Journal of Child Psychology and Psychiatry Volume 46, Issue 6
No effect of MMR withdrawal on the incidence of autism: a total population study
Methods: This study examined cumulative incidence of ASD up to age seven for children born from 1988 to 1996 in Kohoku Ward (population approximately 300,000), Yokohama, Japan. ASD cases included all cases of pervasive developmental disorders according to ICD
Results: The MMR vaccination rate in the city of Yokohama declined significantly in the birth cohorts of years 1988 through 1992, and not a single vaccination was administered in 1993 or thereafter. In contrast, cumulative incidence of ASD up to age seven increased significantly in the birth cohorts of years 1988 through 1996 and most notably rose dramatically beginning with the birth cohort of 1993.
Conclusions: The significance of this finding is that MMR vaccination is most unlikely to be a main cause of ASD, that it cannot explain the rise over time in the incidence of ASD, and that withdrawal of MMR in countries where it is still being used cannot be expected to lead to a reduction in the incidence of ASD.

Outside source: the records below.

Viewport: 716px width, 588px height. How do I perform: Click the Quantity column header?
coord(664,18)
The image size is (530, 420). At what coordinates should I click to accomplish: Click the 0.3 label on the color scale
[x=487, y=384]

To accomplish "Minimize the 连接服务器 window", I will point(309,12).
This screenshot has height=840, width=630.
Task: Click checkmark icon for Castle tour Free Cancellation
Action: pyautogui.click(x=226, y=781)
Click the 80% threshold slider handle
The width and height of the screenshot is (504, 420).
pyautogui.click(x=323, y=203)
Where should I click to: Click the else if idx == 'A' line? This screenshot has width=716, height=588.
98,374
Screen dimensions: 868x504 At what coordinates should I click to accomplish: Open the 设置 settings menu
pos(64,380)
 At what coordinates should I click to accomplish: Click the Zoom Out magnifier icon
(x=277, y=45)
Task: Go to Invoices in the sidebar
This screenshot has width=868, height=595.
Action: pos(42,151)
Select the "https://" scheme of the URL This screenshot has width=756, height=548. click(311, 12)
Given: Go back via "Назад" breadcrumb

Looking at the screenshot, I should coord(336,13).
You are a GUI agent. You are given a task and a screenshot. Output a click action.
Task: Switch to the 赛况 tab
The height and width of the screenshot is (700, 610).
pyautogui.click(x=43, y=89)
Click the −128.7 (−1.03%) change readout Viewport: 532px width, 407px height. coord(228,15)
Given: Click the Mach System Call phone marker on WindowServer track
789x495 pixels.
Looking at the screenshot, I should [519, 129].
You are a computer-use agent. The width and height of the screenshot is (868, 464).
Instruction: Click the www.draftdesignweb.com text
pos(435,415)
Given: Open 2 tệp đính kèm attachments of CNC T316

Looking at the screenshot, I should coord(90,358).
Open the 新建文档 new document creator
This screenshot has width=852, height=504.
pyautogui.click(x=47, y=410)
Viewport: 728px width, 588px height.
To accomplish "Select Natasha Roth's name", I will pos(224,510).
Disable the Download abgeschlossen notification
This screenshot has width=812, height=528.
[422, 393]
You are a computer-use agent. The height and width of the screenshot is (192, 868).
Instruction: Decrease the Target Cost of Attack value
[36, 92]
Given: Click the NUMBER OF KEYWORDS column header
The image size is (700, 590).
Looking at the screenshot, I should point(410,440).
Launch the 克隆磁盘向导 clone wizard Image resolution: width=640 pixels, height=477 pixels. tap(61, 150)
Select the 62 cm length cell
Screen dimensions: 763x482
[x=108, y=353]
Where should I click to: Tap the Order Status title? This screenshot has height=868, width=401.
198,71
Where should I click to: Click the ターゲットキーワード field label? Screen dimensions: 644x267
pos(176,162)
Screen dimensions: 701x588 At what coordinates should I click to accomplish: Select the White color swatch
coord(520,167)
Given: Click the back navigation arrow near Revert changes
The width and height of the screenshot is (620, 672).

Before rejecting the causal hypothesis, it is essential to consider possible objections to our study. There are five that need attention. First, Wakefield and his colleagues have postulated that the autism associated with MMR almost always involves developmental regression (Furlano et al., 2001; Torrente et al., 2002; Wakefield et al., 2000). Accordingly, it could be suggested that we needed to focus on autism with regression. We found no change in the incidence of ASD with regression between the periods before and after withdrawal of MMR. Three British studies (Fombonne & Chakrabarti, 2001; Taylor et al., 2002; Fombonne et al., 2004) have also shown no change in the rate of regression across time periods beginning before introduction of MMR and continuing during a time of high take‐up of the vaccine. In any case, the Spitzer, Aitken, Dell’Aniello, and Davis (2001) finding on a large sample of cases of ASD supposed to be attributable to the MMR vaccine found only 39% with regression, a proportion broadly in line with that reported during the pre‐MMR era.
Second, it could be claimed that the proportion of cases of autism due to the vaccine is too low to be detectable in a total population study of time trends in incidence. However, this runs counter to the argument that the effect was big enough to result in an overall rise in the frequency of autism (Wakefield, 1999). If it was sufficient to cause an overall rise, the cessation of MMR usage should be sufficient to result in a measurable fall. Also, the Spitzer et al. study in the UK concerned 325 cases of ASD thought to be due to MMR; this is a sizeable number.
Third, it has been argued that previous studies have been misleading because their follow‐up has not extended over at least three years (Spitzer et al., 2001). That objection cannot be applied to our study because we have deliberately focused on incidence in birth cohorts followed to age seven, meaning an age roughly six years after MMR (if used).
Fourth, it might be suggested that our surveillance system missed many cases of autism. That is extremely unlikely because our system is unusually thorough and because our overall incidence figure of 88.5 per 10,000 for ASD is in line with some other recent estimates (Kadesjö, Gillberg, & Hagberg, 1999; Wing, 1996) and higher than the 60 per 10,000 that has been put forward as the best estimate (Medical Research Council, 2001) based on high quality total population epidemiological data (Baird et al., 2000; Chakrabarti & Fombonne, 2001).